WTI crude oil:
April WTI crude oil gained 3 cents on volume of 936,412 contracts. Total open interest declined by 33,494,which relative to volume is approximately 20% above average. The March contract accounted for a loss of 48,578 of open interest. The COT report, which was released on Friday showed that managed money added 12,839 contracts to their long positions and liquidated 18,670 of their short positions. Commercial interests added 30,858 to their long positions and also added 45,864 two their short positions. As a result, managed money was long WTI crude oil as of February 14 by a ratio of 8.82:1, up sharply from the previous week of 6.20:1 and above the previous high ratio of 8.00:1 made two weeks ago.

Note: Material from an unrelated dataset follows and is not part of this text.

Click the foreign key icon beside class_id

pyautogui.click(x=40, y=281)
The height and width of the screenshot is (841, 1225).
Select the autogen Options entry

As this report is being compiled on February 21 the April contract is trading 86 cents above yesterday’s close on fairly heavy volume and has made a daily high of 55.03 and a daily low of 53.92, which is below OIA’s pivot point for the continuation of the rally. For the rally to continue, the April contract must make a daily low ABOVE the pivot point for February 21 of $54.29. Until this occurs, we recommend a stand aside posture, but especially because managed money is heavily long crude oil.
The crude oil volatility index, ticker symbol OVX made a new 52 week low of 24.88 on Friday and nearly one year earlier on February 24, 2016, the oil volatility index made its 52 week high at 69.70. This means that options are extremely cheap and also indicates that oil market participants are not expecting major move up or down in the immediate future.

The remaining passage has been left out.